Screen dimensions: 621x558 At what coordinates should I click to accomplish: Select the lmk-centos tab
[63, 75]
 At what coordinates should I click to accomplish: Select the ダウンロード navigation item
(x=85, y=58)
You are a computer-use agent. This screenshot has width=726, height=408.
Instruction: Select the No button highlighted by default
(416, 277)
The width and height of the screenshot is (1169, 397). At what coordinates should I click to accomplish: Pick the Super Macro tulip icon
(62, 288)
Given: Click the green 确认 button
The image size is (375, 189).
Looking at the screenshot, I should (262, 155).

####################

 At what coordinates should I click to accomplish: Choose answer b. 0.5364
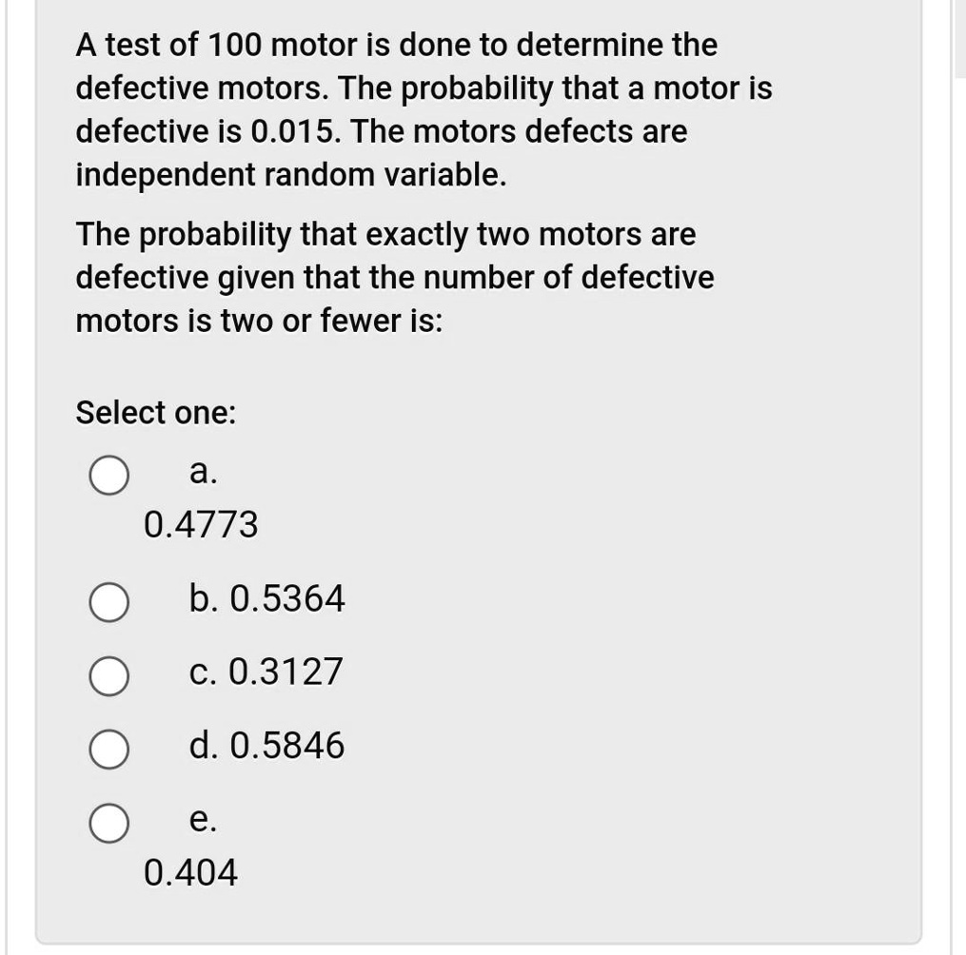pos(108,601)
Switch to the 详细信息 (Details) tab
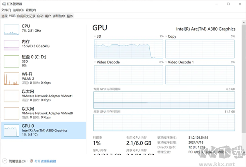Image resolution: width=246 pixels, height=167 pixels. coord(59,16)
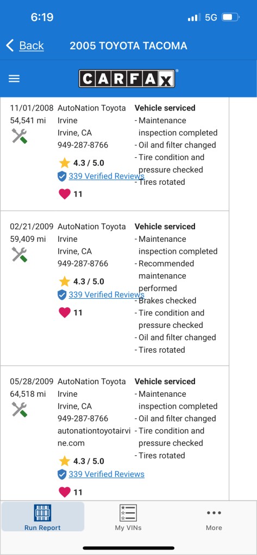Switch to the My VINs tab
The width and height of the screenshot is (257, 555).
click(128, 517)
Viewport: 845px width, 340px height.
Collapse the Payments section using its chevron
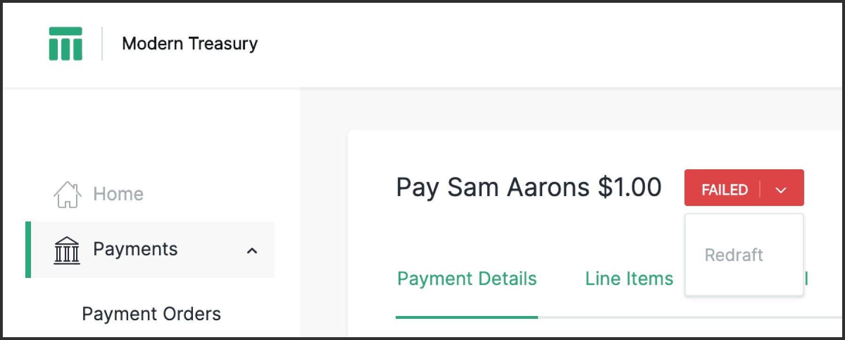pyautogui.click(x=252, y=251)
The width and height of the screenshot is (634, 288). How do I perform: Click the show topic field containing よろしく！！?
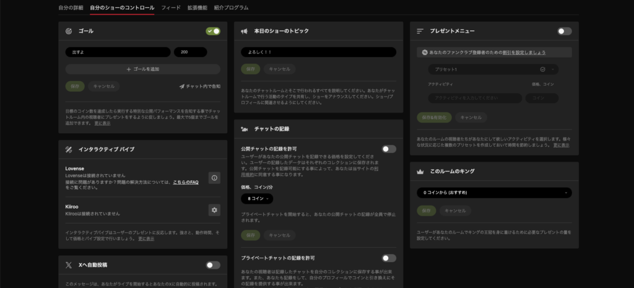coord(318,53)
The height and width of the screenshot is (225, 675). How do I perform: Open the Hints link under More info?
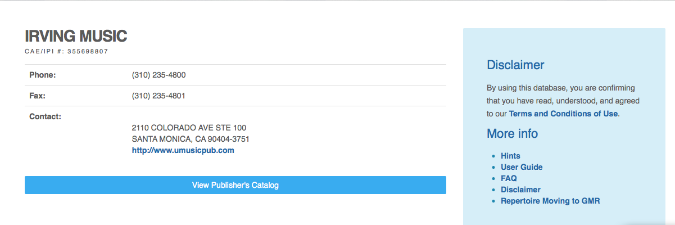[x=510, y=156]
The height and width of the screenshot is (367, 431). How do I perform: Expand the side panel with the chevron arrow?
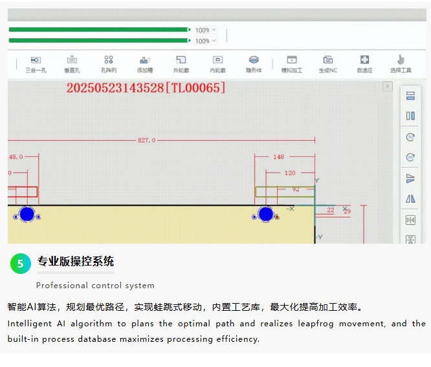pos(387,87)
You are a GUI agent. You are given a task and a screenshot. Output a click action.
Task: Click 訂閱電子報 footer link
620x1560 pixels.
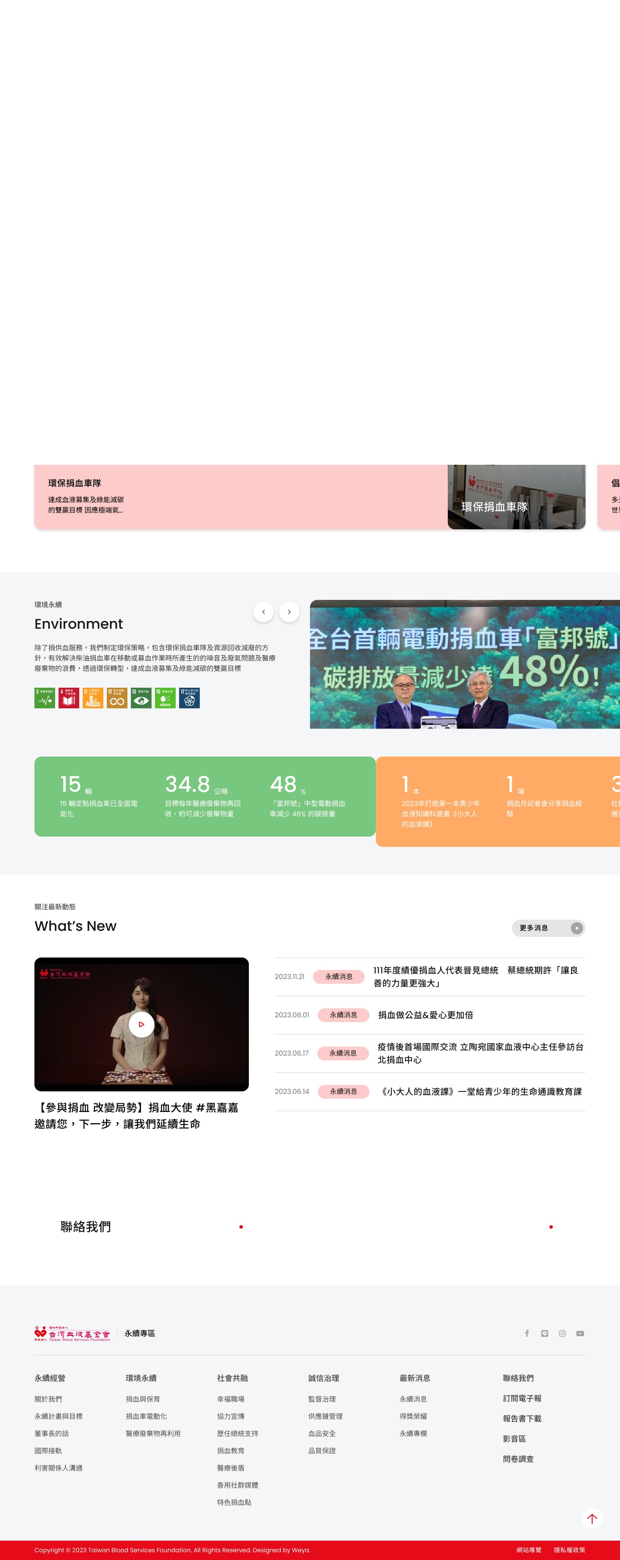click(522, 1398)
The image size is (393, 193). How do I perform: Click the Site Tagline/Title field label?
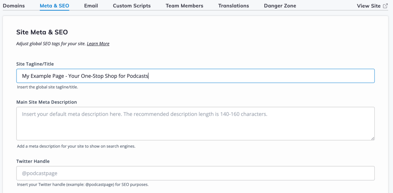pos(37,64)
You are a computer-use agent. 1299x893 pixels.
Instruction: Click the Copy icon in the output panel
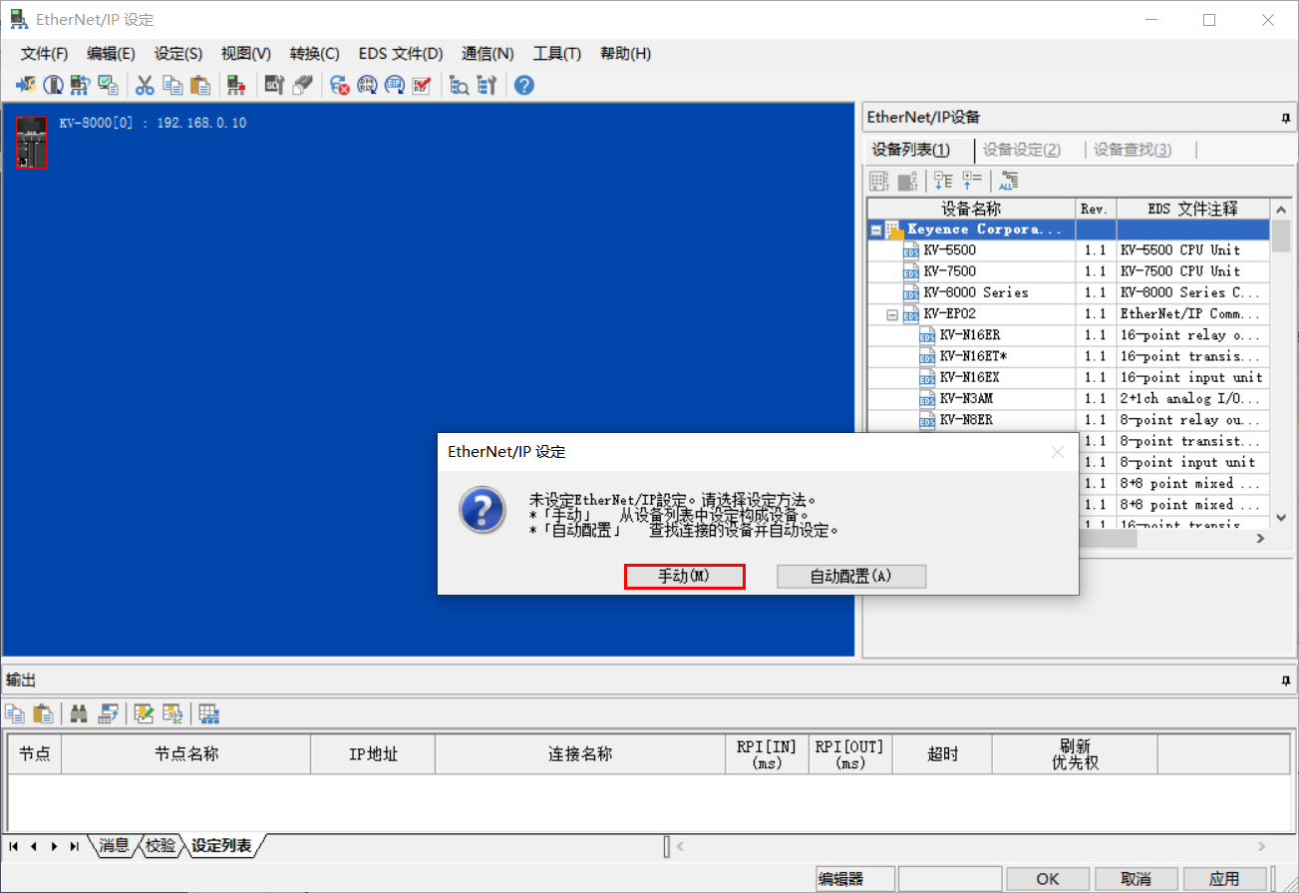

####################

--- YOUR TASK ---
Search the material above for the string "agent", and copy every line in which it turns up.

--- YOUR RESPONSE ---
You are a computer-use agent. This screenshot has width=726, height=408.
You are a GUI agent. You are given a task and a screenshot. Output a click action.
You are a computer-use agent. 1299x893 pixels.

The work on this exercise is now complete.